Вскоре подошла тетя Настя Перласова, старшая сестра мамы. Прослезилась при встрече. Я едва успевал отвечать на вопросы.

Удовлетворив первоочередное любопытство родственников, я сам приступил к расспросам. Есть ли какие известия от мужа тети Насти, Александра Федоровича, взятого в тридцать седьмом?

— Никаких. Ни слуху ни духу, как и от других мужиков, взятых тогда же. Кобин, Щекин, Жогин, братья Дериглазовы, Самсонов Петр Иваныч, Белан, другие — как в воду канули. Едва ли кто из них уже живой.

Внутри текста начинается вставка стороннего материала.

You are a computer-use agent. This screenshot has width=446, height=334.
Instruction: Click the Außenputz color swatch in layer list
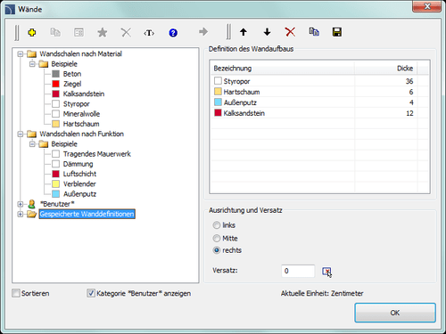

Наступило продолжительное молчание.

Потом я узнал, что отец работает сторожем при разоренном целлюлозно-бумажном комбинате. Комбинат собираются восстанавливать, пленные немцы расчищают развалины. Возвращаются из эвакуации машины, оборудование. Но пока они, выгруженные на железнодорожной ветке, ржавеют под дождем и снегом, как сказал отец с горечью. Вряд ли их можно привести в рабочее состояние. Однако уже начинают оборудовать слесарную мастерскую, и отца наметили на должность инструментальщика.

Я подумал: «Машины возвращаются. Но вернется ли посаженный в тридцать седьмом директор бумажной фабрики Ярвимяки?» Еще пионером я много слышал о легендарном финском рабочем-

 

- 160 -

революционере, не раз сбегавшем из финляндских тюрем. В Кондопоге он пользовался очень большим авторитетом.

Тоня рассказала о школе. Учителя теперь все молодые, новые, директор же — наш старый учитель и всеобщий любимец Сергей Васильевич Шежемский. Однако деревенская школа-семилетка, в которой я учился, в войну сгорела. Сохранилось лишь дополнительное здание (бывший дом Евтюшкина). В нем открыта библиотека, чему более всех рад отец, который берет там свой любимый журнал «Вокруг света».

Основное больничное здание в городе уцелело, но поликлиника пока в бараке. Врачи тоже новые, девушки, в основном из Ленинграда. Глазачева Лидия Алексеевна, которая лечит маму,— из Архангельска. Все они «внимательные и старательные».

А с питанием очень плохо. Карточки отоваривают с опозданием и не всегда полностью. Возвратясь из эвакуации в июле, родители привезли с собой двенадцать картошин. Посадили их глазками, обрезками. Бережно лелеяли растения. Однако клубни не поспели. Немного поддержались лишь «подножным кормом» — крапивой (парили ее и ели в виде полужидкой массы или «котлет»), черникой, грибами.

— Лишь бы зиму как-то перебиться. А там все же что-нибудь на огороде посадим,— уже строила перспективы мама.